SuaraJatim.id - Dua desa di Sidoarjo ini selalu kebanjiran selama bertahun-tahun, yakni Desa Kedungbanteng dan Banjarasri, Kecamatan Tanggulangin Sidoarjo. Banjir di dua tempat ini sampai sekarang tidak juga bisa teratasi.
Pemerintah Kabupaten Sidoarjo sempat memiliki wacana untuk merelokasi tempat ini, namun warga menolaknya lantaran mereka beranggapan banjir masih bisa ditangani.
Salah satu warga RT 5 RW II Desa Kedungbanteng, Herman, mengaku merasa keberatan apabila harus meninggalkan tempat tinggalnya yang sudah bertahun-tahun ia tempati. Ia menilai, harusnya pemerintah bisa mencari solusi lain agar bisa mencegah terjadinya banjir di daerahnya.
"Kalau memindahkan atau relokasi, tentunya kami keberatan. Langkah paling tepat menurut saya, pemerintah bisa membuat waduk penampungan air. Selain itu membuat sungai baru, pengganti sungai yang ditutup untuk pengeboran," kata Herman di lokasi banjir, Rabu (20/1/2021).
Baca Juga:Lubang Penuhi Jalan Arteri Porong Sidoarjo, Sudah Banyak Makan Korban
Menurut Herman, sungai-sungai di sekitar desanya bisa dilakukan normalisasi. Kemudian dengan dilengkapi dam di sebelah timur Desa Banjarpanji.
Tentunya, pemerintah harus dengan cepat dan tanggap melakukan hal ini agar aliran air lancar mengarah ke laut saat hujan deras turun. Sehingga air tak akan menggenangi kampungnya.
"Kalau hujan turun deras dan di saat banjir, waduk itu bisa dimanfaatkan untuk penampung air. Sementara dam untuk antisipasi banjir rob dari laut," katanya.
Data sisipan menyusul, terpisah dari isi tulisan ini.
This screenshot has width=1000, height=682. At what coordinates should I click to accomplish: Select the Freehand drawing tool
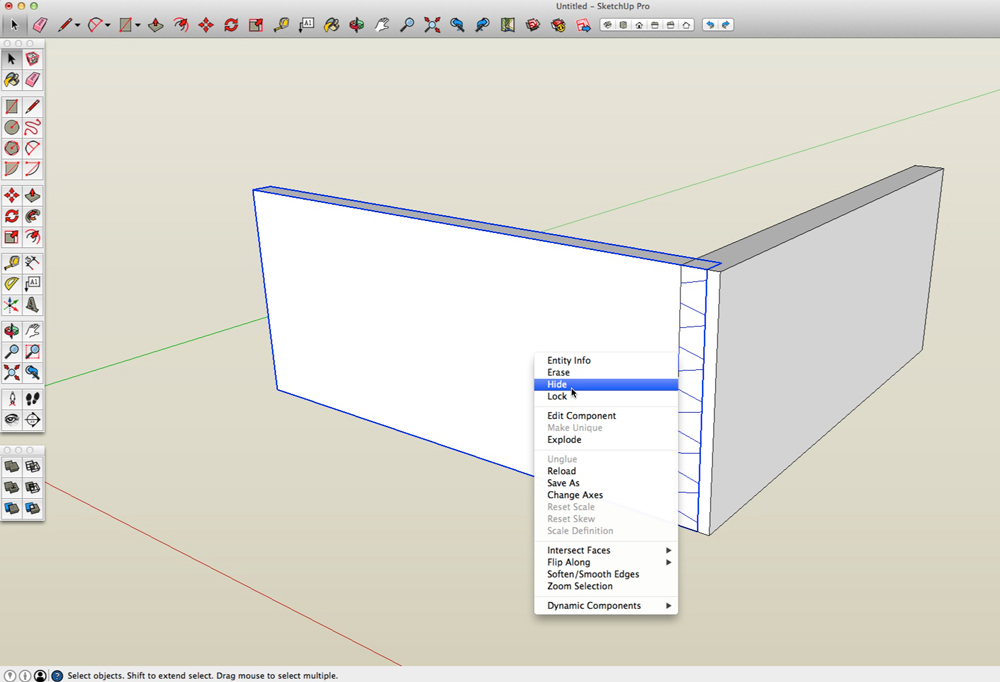click(x=33, y=128)
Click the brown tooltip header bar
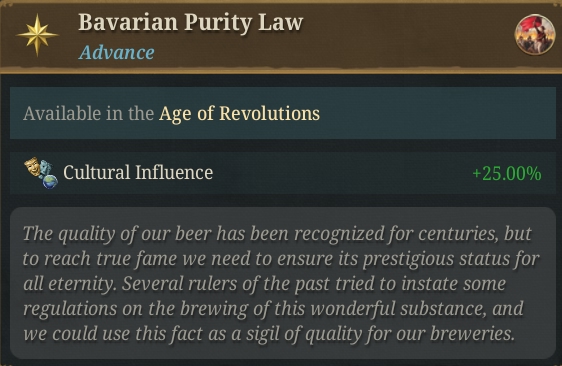The height and width of the screenshot is (366, 562). pyautogui.click(x=281, y=36)
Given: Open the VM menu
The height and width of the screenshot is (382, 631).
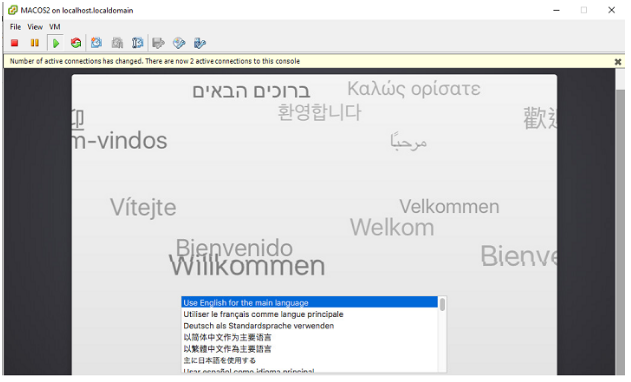Looking at the screenshot, I should (55, 27).
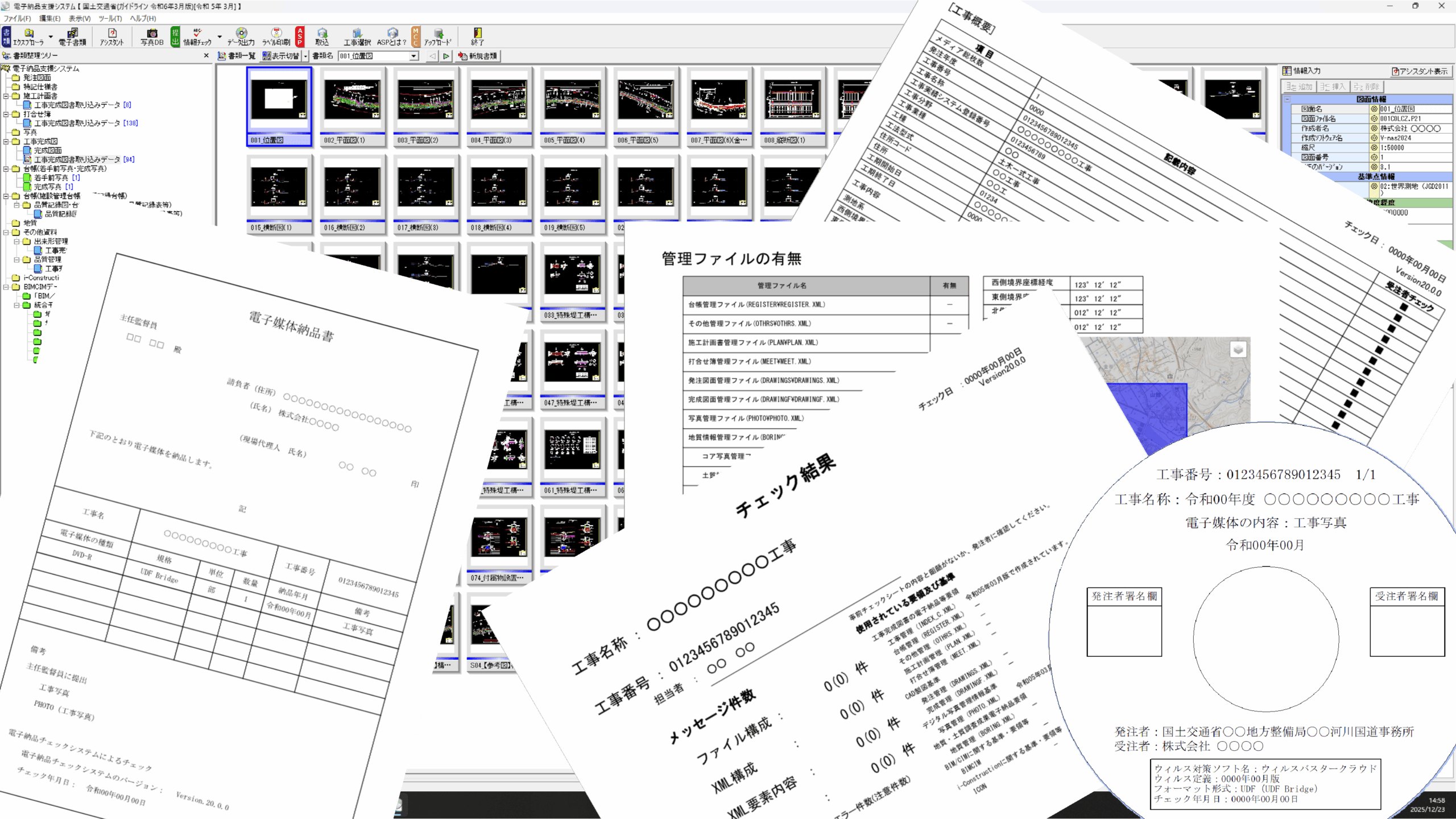Click the アシスタント表示 button

click(x=1420, y=71)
Herman menerangkan, di kampungnya saat ini banyak wilayah serapan air justru diubah fungsinya menjadi tanah kavling dan pengurukan untuk eksplorasi pengeboran. Di sekitar kampungnya sendiri ia menyebut sudah ada 6 titik eksplorasi.
"Kampung kami ini dikepung dari berbagai penjuru. Yang awalnya tanah sawah, kini berubah menjadi urukan dan berubah fungsi," terangnya.
Baca Juga:Jalan Raya Porong Sidoarjo Ditutup Gegara Banjir, Banyak Kendaraan Mogok
Herman yang mengaku sempat mendapatkan informasi dari BPBD kalau sudah terjadi penurunan tanah di dua desa ini. Namun pihak BPBD tak mau transparan mengenai penurunan tanah tersebut. Warga hanya mengetahui setiap turun hujan langsung banjir.
"Informasinya ada penurunan tanah, tapi sampai berapa warga tidak mengetahui, hanya patokannya setiap turun hujan dua desa ini langsung banjir," ucapnya.
Hal senada juga disampaikan oleh warga warga RT 3 RW II Desa Kedungbanteng, Komari. Ia mengatakan, sejak akhir 2019 lalu dua desa di Kecamatan Tanggulangin yang awalnya ‘kering’ berubah menjadi langganan banjir. Namun banjir tidak segera surut begitu musim hujan berhenti.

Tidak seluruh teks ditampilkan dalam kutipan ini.